Reconheço que decisões precipitadas em Lisboa, impulsionadas por figuras jovens e inexperientes como Pedro Nuno Santos, colocaram o partido numa posição difícil. Ainda assim, a democracia em Portugal não é possível sem um Partido Socialista forte e coeso, como mostraram as recentes eleições autárquicas, onde o partido reafirmou a sua centralidade política.
[CP]: Como avalia a estabilidade política em Portugal para os próximos quatro anos?

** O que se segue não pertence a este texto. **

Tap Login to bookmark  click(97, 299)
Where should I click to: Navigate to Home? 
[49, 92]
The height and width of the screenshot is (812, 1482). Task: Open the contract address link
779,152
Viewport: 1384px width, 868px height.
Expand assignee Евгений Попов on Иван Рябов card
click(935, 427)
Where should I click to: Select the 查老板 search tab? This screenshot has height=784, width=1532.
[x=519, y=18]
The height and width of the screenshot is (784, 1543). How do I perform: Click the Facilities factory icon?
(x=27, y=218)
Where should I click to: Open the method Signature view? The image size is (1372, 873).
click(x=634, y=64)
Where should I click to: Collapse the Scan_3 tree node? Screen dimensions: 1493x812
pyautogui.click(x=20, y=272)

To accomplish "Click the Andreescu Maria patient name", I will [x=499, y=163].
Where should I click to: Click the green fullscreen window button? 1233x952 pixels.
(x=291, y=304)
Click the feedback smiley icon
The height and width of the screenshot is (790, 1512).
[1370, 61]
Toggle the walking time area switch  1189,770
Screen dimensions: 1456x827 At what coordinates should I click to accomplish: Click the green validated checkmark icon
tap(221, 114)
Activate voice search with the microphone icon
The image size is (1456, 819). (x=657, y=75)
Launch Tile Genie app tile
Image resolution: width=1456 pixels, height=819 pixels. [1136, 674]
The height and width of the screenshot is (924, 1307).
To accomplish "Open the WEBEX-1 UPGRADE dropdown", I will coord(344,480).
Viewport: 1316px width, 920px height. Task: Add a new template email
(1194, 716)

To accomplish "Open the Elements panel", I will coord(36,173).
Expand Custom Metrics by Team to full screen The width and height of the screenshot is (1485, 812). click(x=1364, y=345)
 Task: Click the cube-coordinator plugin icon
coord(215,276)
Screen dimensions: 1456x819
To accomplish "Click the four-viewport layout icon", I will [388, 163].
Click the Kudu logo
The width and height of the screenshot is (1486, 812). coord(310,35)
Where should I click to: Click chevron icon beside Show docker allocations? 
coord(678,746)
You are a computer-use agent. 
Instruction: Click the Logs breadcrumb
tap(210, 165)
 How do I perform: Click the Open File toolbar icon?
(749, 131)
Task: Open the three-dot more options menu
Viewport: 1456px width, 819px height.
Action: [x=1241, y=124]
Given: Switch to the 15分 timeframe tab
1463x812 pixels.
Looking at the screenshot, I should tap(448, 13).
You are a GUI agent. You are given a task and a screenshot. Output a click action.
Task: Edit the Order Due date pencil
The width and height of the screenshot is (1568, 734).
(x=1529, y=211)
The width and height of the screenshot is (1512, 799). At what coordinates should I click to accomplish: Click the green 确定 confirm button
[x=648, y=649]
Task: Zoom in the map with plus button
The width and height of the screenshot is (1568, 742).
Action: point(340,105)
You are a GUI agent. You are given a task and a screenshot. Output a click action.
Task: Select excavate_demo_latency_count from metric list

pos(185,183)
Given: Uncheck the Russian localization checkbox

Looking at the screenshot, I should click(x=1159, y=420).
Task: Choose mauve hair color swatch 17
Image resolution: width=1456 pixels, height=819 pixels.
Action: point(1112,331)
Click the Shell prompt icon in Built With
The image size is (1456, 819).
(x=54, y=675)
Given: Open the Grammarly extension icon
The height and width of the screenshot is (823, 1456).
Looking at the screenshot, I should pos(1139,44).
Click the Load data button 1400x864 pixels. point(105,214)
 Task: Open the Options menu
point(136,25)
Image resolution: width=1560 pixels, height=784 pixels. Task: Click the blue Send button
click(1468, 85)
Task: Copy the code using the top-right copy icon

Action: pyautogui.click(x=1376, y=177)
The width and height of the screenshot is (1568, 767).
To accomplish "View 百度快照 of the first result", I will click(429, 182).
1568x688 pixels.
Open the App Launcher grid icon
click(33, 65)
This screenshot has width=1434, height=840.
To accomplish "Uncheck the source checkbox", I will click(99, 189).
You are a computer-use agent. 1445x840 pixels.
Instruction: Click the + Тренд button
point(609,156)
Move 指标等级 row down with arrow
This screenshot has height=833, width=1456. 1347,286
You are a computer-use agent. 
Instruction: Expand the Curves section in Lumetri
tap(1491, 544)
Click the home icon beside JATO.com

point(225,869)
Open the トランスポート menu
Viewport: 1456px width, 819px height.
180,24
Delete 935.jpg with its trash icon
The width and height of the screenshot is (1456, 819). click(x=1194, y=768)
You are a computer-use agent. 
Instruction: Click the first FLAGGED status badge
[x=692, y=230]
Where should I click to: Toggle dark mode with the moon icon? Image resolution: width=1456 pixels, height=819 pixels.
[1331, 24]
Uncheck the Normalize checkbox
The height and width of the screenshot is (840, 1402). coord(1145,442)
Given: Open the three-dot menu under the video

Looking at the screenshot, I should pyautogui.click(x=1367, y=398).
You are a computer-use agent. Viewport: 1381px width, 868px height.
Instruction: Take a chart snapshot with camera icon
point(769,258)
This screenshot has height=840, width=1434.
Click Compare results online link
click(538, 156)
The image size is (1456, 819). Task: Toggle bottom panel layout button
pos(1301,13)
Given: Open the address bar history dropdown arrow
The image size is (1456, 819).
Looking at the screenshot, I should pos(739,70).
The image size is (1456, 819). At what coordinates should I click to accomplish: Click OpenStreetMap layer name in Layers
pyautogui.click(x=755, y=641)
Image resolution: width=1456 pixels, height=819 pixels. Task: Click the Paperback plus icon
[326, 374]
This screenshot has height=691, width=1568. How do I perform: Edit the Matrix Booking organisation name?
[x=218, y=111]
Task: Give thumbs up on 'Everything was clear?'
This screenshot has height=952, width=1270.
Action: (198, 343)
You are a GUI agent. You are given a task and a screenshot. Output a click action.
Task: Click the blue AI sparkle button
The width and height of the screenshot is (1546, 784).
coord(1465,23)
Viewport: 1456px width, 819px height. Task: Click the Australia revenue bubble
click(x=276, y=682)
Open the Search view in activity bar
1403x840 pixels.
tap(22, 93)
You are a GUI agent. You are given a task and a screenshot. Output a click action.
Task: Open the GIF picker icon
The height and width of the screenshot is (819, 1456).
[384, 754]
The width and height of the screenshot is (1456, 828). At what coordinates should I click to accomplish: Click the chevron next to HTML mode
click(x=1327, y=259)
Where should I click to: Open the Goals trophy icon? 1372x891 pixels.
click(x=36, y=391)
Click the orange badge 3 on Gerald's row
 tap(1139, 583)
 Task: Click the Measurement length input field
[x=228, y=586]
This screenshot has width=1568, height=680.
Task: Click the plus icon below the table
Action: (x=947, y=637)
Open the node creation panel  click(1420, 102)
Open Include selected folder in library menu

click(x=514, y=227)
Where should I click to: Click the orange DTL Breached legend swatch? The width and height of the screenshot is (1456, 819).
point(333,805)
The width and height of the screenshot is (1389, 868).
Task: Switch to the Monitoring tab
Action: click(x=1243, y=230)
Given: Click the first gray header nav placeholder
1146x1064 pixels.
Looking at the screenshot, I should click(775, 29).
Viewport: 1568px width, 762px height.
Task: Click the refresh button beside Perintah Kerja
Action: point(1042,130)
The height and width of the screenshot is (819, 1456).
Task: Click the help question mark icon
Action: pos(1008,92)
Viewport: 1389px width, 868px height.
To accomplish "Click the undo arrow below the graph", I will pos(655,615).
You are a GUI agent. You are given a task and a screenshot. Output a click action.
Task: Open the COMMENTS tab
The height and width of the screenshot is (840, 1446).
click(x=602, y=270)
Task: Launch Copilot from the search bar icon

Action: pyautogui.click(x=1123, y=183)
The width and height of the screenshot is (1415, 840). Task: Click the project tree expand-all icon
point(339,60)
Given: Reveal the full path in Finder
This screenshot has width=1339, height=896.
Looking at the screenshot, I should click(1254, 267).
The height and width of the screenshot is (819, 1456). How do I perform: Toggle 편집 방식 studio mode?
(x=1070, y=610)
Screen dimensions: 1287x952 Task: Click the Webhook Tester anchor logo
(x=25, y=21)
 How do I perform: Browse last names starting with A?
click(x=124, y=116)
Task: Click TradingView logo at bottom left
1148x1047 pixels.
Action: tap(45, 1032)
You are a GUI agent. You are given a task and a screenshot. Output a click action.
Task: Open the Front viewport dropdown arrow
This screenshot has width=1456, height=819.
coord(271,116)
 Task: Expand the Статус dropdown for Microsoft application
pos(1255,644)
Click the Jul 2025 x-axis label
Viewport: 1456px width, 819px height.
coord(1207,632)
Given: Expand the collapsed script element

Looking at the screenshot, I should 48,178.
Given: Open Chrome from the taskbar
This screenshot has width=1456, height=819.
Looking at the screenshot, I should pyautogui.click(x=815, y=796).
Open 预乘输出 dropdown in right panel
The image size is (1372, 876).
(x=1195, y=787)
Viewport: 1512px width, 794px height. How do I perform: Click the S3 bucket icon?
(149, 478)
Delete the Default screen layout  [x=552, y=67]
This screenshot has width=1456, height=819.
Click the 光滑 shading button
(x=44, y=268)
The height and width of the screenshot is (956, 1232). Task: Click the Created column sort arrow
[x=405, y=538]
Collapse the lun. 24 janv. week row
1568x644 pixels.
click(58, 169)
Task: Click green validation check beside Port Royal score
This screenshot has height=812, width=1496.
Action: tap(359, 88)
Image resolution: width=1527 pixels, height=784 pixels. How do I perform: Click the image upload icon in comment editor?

[LM]: É fundamental que se cumpra a legislatura e se mantenha estabilidade política, apesar dos desafios. A queda de António Costa e a perda relativa de poder marcaram-me e deram início a alguma instabilidade subsequente.
Preocupa-me a fragilização do Governo; gostaria de ver decisões sólidas e consistentes, evitando conflitos internos ou pressões externas que possam levar a greves ou paralisações.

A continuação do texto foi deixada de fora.